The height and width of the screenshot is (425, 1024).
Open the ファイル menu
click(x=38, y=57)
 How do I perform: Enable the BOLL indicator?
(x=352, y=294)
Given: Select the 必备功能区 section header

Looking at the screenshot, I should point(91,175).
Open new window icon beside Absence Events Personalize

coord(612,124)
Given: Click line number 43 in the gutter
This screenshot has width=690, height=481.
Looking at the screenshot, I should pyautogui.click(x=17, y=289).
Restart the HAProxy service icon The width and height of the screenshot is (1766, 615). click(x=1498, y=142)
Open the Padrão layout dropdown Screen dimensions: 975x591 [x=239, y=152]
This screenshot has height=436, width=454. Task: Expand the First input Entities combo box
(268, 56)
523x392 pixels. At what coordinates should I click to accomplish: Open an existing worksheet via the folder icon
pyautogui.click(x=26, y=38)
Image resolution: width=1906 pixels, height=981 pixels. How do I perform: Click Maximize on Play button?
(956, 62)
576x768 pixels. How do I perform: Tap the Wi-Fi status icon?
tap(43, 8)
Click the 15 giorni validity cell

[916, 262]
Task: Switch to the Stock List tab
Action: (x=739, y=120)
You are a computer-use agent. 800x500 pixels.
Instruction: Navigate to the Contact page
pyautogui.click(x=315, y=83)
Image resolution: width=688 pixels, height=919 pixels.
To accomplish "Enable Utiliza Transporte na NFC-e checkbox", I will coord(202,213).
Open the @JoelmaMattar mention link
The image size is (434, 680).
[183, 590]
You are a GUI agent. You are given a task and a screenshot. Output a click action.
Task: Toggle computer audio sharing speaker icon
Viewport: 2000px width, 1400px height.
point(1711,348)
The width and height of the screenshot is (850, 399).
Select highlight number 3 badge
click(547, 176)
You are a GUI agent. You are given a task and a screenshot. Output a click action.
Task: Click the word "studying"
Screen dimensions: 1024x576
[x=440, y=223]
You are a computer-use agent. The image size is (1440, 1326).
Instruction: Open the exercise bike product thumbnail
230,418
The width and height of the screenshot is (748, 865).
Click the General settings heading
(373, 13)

☆ ☆ ☆ ☆

§ **What is expected**:
Copy all of the records above word for word.

§ **Answer to this exercise**:
The height and width of the screenshot is (425, 1024).
Open the ファイル menu
click(x=38, y=57)
 How do I perform: Enable the BOLL indicator?
(x=352, y=294)
Given: Select the 必备功能区 section header

Looking at the screenshot, I should point(91,175).
Open new window icon beside Absence Events Personalize

coord(612,124)
Given: Click line number 43 in the gutter
This screenshot has width=690, height=481.
Looking at the screenshot, I should pyautogui.click(x=17, y=289).
Restart the HAProxy service icon The width and height of the screenshot is (1766, 615). click(x=1498, y=142)
Open the Padrão layout dropdown Screen dimensions: 975x591 [x=239, y=152]
This screenshot has height=436, width=454. Task: Expand the First input Entities combo box
(268, 56)
523x392 pixels. At what coordinates should I click to accomplish: Open an existing worksheet via the folder icon
pyautogui.click(x=26, y=38)
Image resolution: width=1906 pixels, height=981 pixels. How do I perform: Click Maximize on Play button?
(956, 62)
576x768 pixels. How do I perform: Tap the Wi-Fi status icon?
tap(43, 8)
Click the 15 giorni validity cell

[916, 262]
Task: Switch to the Stock List tab
Action: (x=739, y=120)
You are a computer-use agent. 800x500 pixels.
Instruction: Navigate to the Contact page
pyautogui.click(x=315, y=83)
Image resolution: width=688 pixels, height=919 pixels.
To accomplish "Enable Utiliza Transporte na NFC-e checkbox", I will coord(202,213).
Open the @JoelmaMattar mention link
The image size is (434, 680).
[183, 590]
You are a GUI agent. You are given a task and a screenshot. Output a click action.
Task: Toggle computer audio sharing speaker icon
Viewport: 2000px width, 1400px height.
point(1711,348)
The width and height of the screenshot is (850, 399).
Select highlight number 3 badge
click(547, 176)
You are a GUI agent. You are given a task and a screenshot. Output a click action.
Task: Click the word "studying"
Screen dimensions: 1024x576
[x=440, y=223]
You are a computer-use agent. The image size is (1440, 1326).
Instruction: Open the exercise bike product thumbnail
230,418
The width and height of the screenshot is (748, 865).
Click the General settings heading
(373, 13)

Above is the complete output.